そんな五島氏のもうひとつの側面が、先にも紹介した装備開発の担当分野だ。自衛官時代から、比較的自由の利く部隊にいたこともあって自分の装備を自分で工夫して作ることも多かった。

「縫製ができるようになったのは子供の時から機械いじりが好きで、家にあった母のミシンに興味を持ったのがきっかけでした。そこから縫い物をするようになっていったんです。自衛官時代もマガジンを入れるポーチなど、装備品や市販品では不足すると思ったものは積極的に自分でアイデアを絞って作るようにしていました」

―― そんな五島氏が培った装備品の企画開発の技術が生かされているのも田村装備開発の特徴だ。実際に五島氏は同社のナイロンギアの開発を担い、企画からデザイン、さらにミシンを使って自らがプロトタイプを作ることも実施する。外注管理や部材の管理までを引き受けているのも五島氏らしい。

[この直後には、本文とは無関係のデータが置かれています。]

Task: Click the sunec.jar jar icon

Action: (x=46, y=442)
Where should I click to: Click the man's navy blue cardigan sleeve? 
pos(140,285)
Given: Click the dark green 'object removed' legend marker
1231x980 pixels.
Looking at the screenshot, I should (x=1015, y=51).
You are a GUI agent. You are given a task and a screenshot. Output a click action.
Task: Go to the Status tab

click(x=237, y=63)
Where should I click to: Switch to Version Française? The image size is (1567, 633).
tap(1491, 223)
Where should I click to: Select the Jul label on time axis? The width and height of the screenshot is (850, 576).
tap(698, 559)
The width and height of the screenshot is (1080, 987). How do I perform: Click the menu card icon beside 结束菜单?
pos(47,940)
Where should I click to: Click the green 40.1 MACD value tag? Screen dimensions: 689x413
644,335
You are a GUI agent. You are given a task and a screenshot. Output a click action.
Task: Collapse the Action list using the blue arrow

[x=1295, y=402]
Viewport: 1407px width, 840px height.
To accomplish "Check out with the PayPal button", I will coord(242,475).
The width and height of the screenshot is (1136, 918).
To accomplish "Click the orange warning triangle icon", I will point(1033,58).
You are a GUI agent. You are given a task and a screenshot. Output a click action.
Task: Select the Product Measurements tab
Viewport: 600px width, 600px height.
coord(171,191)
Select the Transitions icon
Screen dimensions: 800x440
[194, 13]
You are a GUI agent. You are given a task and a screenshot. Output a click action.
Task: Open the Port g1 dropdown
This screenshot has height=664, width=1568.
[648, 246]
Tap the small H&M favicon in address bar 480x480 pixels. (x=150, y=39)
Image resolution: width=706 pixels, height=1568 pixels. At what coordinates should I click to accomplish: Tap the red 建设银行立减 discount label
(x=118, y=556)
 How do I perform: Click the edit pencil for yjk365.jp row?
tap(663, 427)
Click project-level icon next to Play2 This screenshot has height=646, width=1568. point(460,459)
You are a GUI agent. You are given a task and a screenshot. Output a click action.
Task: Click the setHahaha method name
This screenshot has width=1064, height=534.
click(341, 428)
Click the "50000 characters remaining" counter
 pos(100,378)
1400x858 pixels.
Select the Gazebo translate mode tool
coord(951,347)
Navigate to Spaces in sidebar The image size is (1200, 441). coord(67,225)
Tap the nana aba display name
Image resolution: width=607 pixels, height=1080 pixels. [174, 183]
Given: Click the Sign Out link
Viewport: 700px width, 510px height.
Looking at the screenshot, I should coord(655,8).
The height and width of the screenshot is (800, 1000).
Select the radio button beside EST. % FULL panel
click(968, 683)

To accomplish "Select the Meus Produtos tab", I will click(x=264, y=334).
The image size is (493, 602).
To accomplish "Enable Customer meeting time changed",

「TTCの講師に加えて装備品を作ることも非常にやりがいのある作業なんです。同時にいくつかの仕事を併走させる、そんなマルチドメインな感じも自分らしくて良いな~と感じています、この環境がほんとに楽しくて気に入ってます」

―― 新しい製品を作る際、縫い物を始めるときには布と針に完成形を問うという。2次元の布を頭の中で3次元の製品に組み立てる、そして実際にミシンで縫いはじめて行く中でズレを修正して完成形を作り上げて行く。そんな作業も五島氏の得意とする分野だ。

厳しく受講者を指導するTTCの講師という側面、そこでストイックに自分の技術を高めて指導レベルを上げ続ける側面、さらにモノ作りをするクリエイティブな側面、そしてミシンを使ってプロトタイプを縫製していく側面など、まさにマルチタスクでさまざまな作業を、いずれも高いレベルでこなしていく五島氏。

スペシャリストがもてはやされることが多い世界の中にあって、五島氏は自身がマルチタスクなゼネラリストであることを誇りとしている。すべてにおいて真摯に向き合うストイックさこそが五島氏の存在そのものなのだろう。

PROFILE

五島 義識(ごとう よしのり)

昭和58年に兵庫県生まれ、1歳から18歳までを神奈川県で育ち、平成14年に陸上自衛隊に入隊。普通科部隊の小銃小隊にて11年間奉職 陸曹で退職。平成25年に自衛隊を退職し身辺警護の職に就き、さらに一般企業を経験した後、田村装備開発に入社。